Saling Tatap di Konter HP Menyulut Tawuran Dua Kampung di Sukabumi
SUKABUMIUPDATE.COM | 21/01/2020 09:00
Saling Tatap di Konter HP Menyulut Tawuran Dua Kampung di Sukabumi
Suasana di Kampung Parungseah Gede RT 02/04 Desa Parungseah, Kecamatan Sukabumi, Kabupaten Sukabumi, Senin (20/1/2020) malam. | Sumber Foto:Oksa BC

SUKABUMIUPDATE.com - Suasana Kampung Parungseah Gede RT 02/04 Desa Parungseah Kecamatan Sukabumi pada Senin (20/1/2020) malam, mendadak ramai dijaga aparat keamanan dari unsur kepolisian dan TNI. Suasana juga menjadi lebih mencekam.

Saat ditelusuri, Ketua RW 04 Desa Parungseah Heru Darmawan mengatakan, ternyata di lokasi tersebut diduga sedang terjadi perselisihan antar warga dari dua kampung yang berbeda. Heru menyebut sempat terjadi aksi perkelahian pada Minggu (19/1/2020) kemarin.

BACA: Mesin Kelapa Korslet, Pasar Penampungan Tipar Gede Kota Sukabumi Terbakar Lagi

"Jadi kemarin itu sekitar pukul 17.00 WIB, ada perkelahian antara warga saya dengan salah seorang warga Pasirpogor. Perkelahian tersebut bermula karena kesalahpahaman antara warga Pasirpogor yang berinisial T dengan warga kami yang berinisial D," kata Heru kepada sukabumiupdate.com.

Ketua RW 04 Desa Parungseah Heru Darmawan memperlihatkan surat perjanjian damai warganya dengan warga Pasirpogor usai terjadi perkelahian. | Sumber Foto: Oksa BC

Lanjut Heru, sebelum terjadi perkelahian, saat itu D sedang nongkrong di counter handphone. Tak lama berselang T datang, dan keduanya saling bertatapan lalu saling melotot, hingga akhirnya terjadi perkelahian.

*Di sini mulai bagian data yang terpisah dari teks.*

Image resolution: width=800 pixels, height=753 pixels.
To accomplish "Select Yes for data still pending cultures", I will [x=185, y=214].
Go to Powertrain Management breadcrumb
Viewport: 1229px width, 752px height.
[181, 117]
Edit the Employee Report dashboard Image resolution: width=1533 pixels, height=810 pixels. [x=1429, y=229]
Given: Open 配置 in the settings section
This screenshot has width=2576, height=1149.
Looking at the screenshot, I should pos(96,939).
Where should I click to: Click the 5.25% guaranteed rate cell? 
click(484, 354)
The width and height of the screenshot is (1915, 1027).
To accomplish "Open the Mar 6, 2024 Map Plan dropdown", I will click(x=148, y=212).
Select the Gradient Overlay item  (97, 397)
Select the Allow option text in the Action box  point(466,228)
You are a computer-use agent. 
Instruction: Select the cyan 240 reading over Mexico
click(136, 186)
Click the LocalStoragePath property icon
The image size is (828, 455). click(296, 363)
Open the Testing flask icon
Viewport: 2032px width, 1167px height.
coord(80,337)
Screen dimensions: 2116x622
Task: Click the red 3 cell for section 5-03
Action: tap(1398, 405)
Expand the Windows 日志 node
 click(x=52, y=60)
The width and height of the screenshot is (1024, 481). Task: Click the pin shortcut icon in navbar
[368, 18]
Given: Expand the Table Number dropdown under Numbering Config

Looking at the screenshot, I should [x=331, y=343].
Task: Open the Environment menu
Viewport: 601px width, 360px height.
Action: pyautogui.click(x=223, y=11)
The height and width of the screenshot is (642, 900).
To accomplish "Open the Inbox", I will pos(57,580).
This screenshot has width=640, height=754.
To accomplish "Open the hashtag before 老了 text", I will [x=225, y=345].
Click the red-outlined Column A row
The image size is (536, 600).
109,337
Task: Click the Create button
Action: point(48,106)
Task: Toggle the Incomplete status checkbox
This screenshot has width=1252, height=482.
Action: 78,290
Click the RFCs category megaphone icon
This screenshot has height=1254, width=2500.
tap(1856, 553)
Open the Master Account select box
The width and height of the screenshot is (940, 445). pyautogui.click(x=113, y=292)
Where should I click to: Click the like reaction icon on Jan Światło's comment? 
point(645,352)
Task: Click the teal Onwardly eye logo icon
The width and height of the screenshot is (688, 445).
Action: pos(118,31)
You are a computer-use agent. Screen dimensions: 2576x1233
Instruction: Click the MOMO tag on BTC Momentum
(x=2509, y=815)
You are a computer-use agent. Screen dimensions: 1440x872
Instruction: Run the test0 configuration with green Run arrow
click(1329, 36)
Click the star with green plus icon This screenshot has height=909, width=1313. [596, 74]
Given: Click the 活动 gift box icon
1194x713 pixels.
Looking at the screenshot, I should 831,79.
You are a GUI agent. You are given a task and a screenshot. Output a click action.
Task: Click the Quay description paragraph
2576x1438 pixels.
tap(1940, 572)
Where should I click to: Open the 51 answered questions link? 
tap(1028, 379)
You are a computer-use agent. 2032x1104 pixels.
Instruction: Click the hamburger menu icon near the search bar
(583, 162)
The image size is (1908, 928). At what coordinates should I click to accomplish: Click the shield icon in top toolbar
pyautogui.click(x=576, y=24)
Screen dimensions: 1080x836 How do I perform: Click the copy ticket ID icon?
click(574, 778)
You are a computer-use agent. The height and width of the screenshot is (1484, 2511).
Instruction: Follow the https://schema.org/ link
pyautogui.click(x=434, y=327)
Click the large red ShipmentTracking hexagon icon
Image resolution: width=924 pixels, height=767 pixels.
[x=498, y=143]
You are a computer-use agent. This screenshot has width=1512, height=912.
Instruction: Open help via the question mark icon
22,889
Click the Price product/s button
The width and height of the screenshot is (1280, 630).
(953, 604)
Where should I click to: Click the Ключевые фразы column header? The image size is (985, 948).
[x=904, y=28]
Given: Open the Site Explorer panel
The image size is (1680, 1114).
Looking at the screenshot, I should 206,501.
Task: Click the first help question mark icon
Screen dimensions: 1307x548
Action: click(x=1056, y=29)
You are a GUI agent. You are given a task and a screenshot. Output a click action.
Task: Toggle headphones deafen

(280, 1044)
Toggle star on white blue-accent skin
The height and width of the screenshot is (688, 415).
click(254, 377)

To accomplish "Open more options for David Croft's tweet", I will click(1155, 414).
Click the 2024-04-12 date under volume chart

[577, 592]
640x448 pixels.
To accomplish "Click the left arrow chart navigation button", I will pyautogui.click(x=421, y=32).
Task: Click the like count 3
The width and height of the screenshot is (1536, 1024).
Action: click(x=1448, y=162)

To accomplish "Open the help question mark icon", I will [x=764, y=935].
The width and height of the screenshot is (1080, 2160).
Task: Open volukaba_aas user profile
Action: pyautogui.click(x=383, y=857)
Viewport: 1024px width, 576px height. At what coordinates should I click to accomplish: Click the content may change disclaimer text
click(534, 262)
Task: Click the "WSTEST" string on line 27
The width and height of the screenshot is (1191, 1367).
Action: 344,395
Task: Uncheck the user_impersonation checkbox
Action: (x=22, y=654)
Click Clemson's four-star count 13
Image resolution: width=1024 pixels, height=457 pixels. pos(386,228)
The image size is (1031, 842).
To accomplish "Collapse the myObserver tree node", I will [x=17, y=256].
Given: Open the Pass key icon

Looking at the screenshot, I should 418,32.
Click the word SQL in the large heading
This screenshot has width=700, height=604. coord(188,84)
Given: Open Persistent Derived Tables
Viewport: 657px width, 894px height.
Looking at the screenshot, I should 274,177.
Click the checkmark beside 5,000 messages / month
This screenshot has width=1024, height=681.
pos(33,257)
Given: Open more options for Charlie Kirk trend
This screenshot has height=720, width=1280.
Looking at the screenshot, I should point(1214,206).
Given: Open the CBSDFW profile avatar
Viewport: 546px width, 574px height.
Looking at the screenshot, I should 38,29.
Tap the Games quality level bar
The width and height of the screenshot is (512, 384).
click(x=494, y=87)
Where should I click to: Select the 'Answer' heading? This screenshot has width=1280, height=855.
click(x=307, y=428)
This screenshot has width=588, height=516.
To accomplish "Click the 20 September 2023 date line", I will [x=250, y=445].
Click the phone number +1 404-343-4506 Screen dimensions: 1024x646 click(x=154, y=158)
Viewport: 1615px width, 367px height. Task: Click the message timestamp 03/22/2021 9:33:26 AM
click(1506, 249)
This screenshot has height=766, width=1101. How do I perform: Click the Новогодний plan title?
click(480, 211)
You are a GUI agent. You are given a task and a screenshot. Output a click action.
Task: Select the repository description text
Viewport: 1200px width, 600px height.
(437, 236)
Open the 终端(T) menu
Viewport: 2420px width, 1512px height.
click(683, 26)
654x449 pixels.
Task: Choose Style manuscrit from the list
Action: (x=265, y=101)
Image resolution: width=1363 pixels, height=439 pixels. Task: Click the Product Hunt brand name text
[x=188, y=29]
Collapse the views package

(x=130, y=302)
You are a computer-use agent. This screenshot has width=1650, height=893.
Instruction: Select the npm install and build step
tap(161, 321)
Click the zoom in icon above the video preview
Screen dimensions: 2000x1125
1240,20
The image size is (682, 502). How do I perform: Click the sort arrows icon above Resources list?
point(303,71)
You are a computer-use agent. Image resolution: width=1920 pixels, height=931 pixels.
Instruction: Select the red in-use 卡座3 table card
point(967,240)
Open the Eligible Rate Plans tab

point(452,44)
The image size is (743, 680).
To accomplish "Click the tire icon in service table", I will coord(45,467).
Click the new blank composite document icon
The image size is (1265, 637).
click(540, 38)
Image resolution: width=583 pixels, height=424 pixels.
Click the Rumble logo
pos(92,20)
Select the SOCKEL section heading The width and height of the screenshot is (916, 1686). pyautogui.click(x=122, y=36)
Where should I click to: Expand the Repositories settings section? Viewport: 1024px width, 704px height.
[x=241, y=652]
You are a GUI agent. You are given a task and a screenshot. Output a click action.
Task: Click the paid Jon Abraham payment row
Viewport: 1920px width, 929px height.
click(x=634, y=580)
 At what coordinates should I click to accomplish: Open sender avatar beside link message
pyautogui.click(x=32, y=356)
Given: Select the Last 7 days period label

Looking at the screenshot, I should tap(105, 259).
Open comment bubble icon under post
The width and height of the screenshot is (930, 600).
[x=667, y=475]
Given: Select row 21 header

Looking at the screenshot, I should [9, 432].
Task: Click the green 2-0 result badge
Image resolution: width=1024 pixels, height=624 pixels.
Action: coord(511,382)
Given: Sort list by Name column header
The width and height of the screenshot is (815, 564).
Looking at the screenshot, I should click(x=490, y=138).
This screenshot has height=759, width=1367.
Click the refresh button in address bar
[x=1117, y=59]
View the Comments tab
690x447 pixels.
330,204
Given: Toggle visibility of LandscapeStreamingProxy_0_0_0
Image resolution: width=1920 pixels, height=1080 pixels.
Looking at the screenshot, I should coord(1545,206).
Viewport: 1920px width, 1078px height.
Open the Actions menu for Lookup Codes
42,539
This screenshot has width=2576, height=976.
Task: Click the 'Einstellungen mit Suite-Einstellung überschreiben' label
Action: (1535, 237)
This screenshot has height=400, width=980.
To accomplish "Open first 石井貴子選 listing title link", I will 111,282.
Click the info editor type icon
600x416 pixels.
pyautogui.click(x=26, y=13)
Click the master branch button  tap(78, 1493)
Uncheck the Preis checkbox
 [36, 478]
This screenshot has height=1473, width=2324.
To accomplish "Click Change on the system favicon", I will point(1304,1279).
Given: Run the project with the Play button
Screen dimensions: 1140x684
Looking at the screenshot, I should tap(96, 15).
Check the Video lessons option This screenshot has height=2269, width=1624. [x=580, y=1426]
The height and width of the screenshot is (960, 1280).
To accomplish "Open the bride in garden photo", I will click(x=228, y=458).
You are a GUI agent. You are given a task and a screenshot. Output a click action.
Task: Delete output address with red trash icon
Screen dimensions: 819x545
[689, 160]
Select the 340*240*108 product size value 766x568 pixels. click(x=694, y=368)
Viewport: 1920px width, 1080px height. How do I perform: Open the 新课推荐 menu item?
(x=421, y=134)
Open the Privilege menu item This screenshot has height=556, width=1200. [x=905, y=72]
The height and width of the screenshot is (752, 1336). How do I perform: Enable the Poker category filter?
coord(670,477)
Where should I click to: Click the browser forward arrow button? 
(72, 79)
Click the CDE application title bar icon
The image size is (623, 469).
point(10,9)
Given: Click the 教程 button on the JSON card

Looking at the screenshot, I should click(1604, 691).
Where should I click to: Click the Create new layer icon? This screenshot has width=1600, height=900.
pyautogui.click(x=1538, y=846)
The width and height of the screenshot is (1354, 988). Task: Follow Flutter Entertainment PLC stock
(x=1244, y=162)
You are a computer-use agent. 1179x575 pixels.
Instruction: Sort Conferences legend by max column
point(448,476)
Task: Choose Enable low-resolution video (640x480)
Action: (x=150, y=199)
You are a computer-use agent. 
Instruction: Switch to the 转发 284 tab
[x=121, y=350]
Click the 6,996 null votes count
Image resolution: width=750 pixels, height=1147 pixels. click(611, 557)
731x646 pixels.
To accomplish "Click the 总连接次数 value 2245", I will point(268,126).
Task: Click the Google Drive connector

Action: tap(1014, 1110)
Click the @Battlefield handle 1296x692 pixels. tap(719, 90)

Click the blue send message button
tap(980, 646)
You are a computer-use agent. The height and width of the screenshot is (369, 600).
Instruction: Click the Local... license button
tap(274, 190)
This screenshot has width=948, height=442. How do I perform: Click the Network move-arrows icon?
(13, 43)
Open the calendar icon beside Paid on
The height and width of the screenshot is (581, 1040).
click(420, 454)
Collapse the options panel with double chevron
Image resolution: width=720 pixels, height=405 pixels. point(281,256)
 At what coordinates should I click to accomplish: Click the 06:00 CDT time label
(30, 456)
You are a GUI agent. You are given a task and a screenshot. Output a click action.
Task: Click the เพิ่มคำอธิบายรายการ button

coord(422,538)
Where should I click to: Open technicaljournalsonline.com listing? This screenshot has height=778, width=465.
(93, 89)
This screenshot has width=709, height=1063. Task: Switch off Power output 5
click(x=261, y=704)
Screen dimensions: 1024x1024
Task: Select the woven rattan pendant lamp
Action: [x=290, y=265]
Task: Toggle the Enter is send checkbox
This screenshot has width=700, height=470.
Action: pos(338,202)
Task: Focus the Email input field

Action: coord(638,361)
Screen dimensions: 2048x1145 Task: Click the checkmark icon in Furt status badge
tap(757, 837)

"T ini cerita kepada saya, katanya sedang memiliki masalah ekonomi keluarga. Sehingga saat bertemu dengan D, emosinya seakan tidak terkendali," sambung Heru.

Heru melanjutkan, perkelahian pada sore kemarin itu sangat mengundang perhatian warga, sehingga banyak yang berkumpul dan berupaya melerai kedua pemuda tersebut. Setelah berhasil dilerai, sambung Heru, kedua pemuda dari dua kampung berbeda itu, dibawa ke rumahnya untuk didamaikan.

"Akhirnya di rumah kami diislahkan, bahkan dibuatkan surat perdamaian di atas materai. Disaksikan pula oleh beberapa pihak. Alhamdulillah semuanya selesai dan berakhir damai," jelas Heru.

Heru mengungkapkan, ternyata ada salah satu warganya yang mengunggah video perkelahian kedua pemuda tersebut di media sosial. Alhasil, kelompok warga dari Pasirpogor diduga tersulut emosinya dan kembali mendatangi Kampung Parungseah Gede RT 02/04 Desa Parungseah Kecamatan Sukabumi dengan menggunakan sepeda motor pada Senin (20/1/2020) malam.

BACA: Tol Bocimi Seksi II Baru 40 Persen, Ini Harapan Polisi dan Masyarakat Sukabumi

"Ada sekitar 15 motor yang menurut informasi mereka membawa senjata tajam. Sekitar pukul 19.00 WIB. Alhamdulillah di sini sedang dalam keadaan sepi dan mereka kembali pergi. Sekarang kita sedang mengupayakan langkah terbaiknya seperti apa, supaya tidak sampai terjadi keributan," tandas Heru.